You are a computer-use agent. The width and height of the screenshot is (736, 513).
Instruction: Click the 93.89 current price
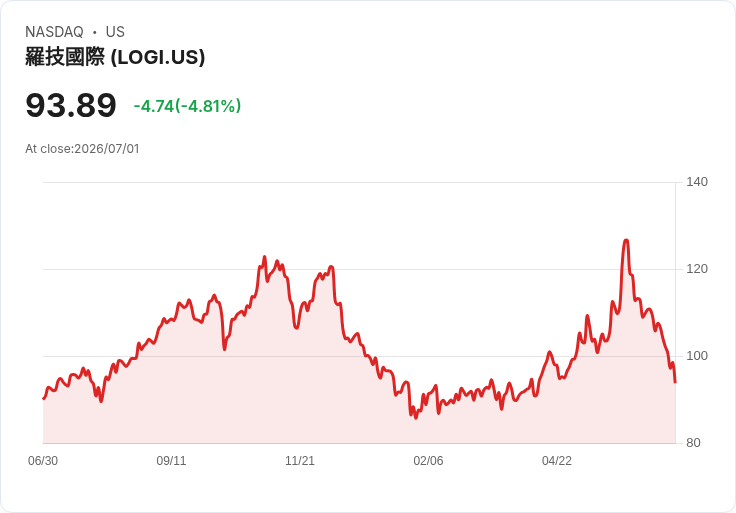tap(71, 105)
:::::
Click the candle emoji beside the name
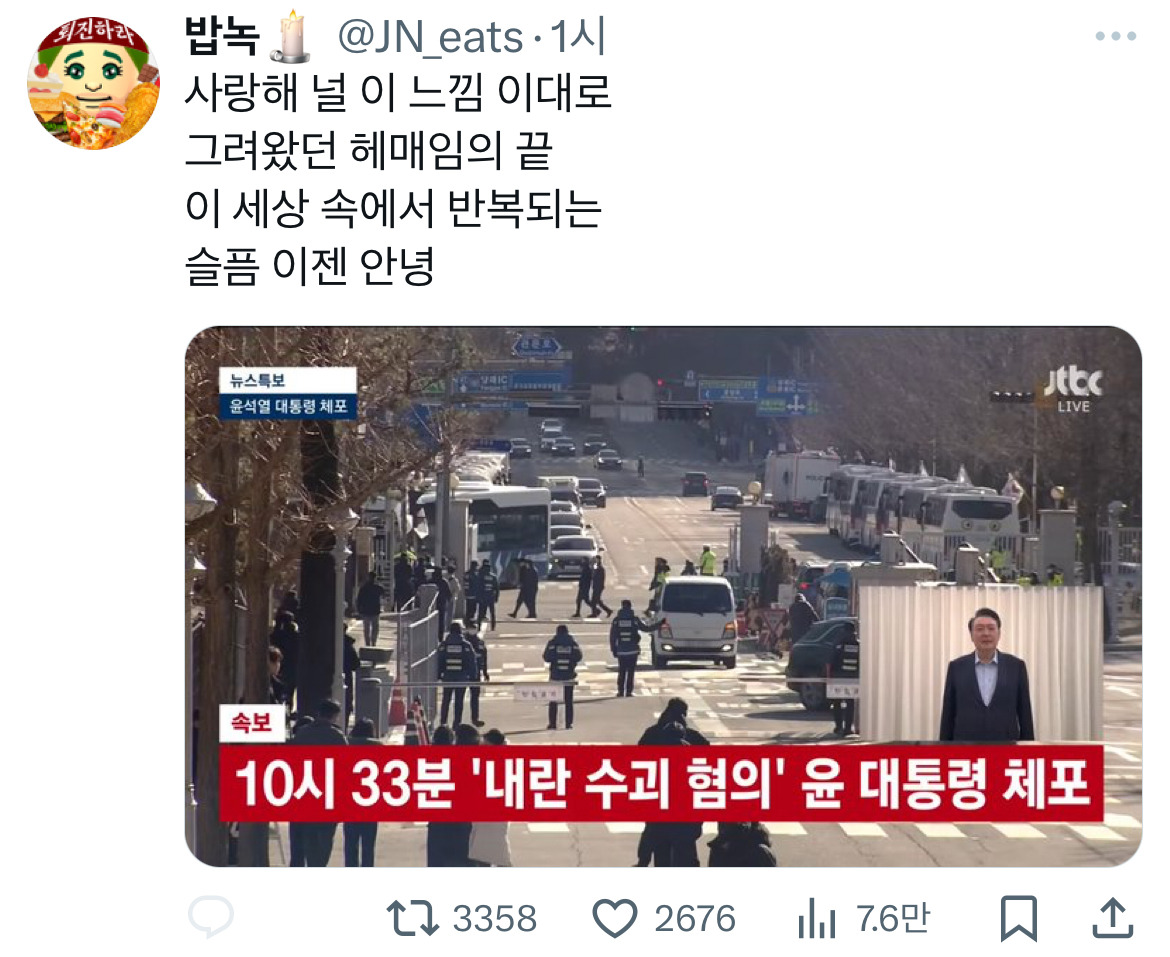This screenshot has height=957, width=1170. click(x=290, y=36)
:::::
Rescale the material that begins at the line containing "You are a computer-use" and ends after the line containing "tap(71, 105)". Rewrite each of those lines in full, multiply only the coordinates in the answers by 0.9 and round them to whole numbers with halves rounded up, leave every other number unchanged, and omit the pictures.

COMPLETE RESPONSE:
You are a computer-use agent. The width and height of the screenshot is (736, 513).
Instruction: Click the 93.89 current price
tap(64, 95)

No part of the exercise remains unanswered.